L’affaire du licenciement d’une salariée de crèche privée qui a refusé de quitter son voile au travail a déjà suscité hésitations et débats. En entreprise, la jurisprudence ne permettait pas jusqu’alors  d’interdiction générale et absolue à l’expression visible des choix religieux : les restrictions devaient être justifiées, notamment par référence au règlement intérieur. Dans un premier temps, la chambre sociale de la Cour de cassation avait jugé ce licenciement injustifié, en considérant que la crèche n’était pas un service public et que les entreprises ne peuvent imposer à leurs salariés des restrictions à leur liberté religieuse que si elles sont justifiées par la nature de la tâche à accomplir et une exigence professionnelle essentielle, quand bien même le règlement intérieur mentionnait le principe de laïcité. Puis, l’affaire est revenue en cassation après maintien du licenciement par la Cour d’appel. La Cour de cassation a alors jugé le licenciement justifié compte tenu de la teneur du règlement intérieur (rappelant que la justification était bien apportée par la nature des tâches à accomplir et que le licenciement ne constituait pas une réponse disproportionnée). Toutefois, la Chambre a alors rappelé à cette occasion que le principe de laïcité et l’interdiction des signes religieux n’était pas dans son principe applicable aux salariés de droit privé ne gérant pas un service public.

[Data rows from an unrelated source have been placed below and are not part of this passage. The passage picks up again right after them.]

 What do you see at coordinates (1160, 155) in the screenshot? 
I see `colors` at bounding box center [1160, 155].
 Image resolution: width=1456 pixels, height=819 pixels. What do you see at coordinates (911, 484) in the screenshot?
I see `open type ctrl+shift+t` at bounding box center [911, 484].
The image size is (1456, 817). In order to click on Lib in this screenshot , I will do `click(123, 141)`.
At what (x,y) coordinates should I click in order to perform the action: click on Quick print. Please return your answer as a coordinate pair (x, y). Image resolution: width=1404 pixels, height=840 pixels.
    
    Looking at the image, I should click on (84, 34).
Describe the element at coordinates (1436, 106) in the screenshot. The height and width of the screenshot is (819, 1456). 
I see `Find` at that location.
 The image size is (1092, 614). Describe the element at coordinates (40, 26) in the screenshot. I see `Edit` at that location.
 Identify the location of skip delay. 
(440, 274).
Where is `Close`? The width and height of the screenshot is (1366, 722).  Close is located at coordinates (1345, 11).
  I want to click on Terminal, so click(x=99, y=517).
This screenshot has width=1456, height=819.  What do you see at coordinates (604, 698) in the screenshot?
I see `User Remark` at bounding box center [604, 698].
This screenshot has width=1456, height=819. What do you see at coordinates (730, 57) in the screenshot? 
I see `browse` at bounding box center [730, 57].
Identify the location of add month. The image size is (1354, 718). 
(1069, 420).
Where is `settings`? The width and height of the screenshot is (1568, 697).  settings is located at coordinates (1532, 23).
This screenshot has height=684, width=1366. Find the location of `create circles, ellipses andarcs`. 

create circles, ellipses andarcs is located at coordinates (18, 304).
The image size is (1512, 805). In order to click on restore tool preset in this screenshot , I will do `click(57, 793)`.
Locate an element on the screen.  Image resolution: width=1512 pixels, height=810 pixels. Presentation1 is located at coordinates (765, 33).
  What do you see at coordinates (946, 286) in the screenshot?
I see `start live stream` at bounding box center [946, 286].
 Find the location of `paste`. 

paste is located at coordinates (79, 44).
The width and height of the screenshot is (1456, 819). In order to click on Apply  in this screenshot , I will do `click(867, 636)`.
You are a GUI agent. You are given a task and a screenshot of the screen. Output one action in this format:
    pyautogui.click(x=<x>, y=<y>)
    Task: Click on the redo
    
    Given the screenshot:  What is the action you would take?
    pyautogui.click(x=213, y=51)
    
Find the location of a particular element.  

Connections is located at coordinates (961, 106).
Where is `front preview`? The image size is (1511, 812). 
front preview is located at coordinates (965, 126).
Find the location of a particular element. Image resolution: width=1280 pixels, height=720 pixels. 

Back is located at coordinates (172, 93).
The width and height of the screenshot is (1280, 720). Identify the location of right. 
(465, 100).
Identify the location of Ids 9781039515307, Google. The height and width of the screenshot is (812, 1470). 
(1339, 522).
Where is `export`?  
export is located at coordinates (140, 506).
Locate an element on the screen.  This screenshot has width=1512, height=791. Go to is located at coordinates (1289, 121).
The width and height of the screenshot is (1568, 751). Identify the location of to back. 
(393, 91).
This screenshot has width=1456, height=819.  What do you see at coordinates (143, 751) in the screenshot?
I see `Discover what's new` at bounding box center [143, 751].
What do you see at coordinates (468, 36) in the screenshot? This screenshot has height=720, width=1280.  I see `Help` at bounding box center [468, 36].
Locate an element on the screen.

La salariée licenciée a porté alors l’affaire devant le Comité des droits de l’Homme de l’ONU, composé d’experts indépendants (il ne s’agit pas du Conseil des droits de l’homme, qui est un organisme politique). Celui-ci s’est prononcé cet été : il considère que la France a violé les dispositions du Pacte international relatif aux droits civil et politiques et que le licenciement a constitué une atteinte à la liberté religieuse et une discrimination. Il demande à la France d’indemniser la personne concernée.  Il justifie cette position par le fait que la France n’explique pas en quoi le port du voile modifierait la qualité de l’accueil et la stabilité de la crèche et porterait atteinte aux droits et libertés des enfants accueillis et de leurs parents.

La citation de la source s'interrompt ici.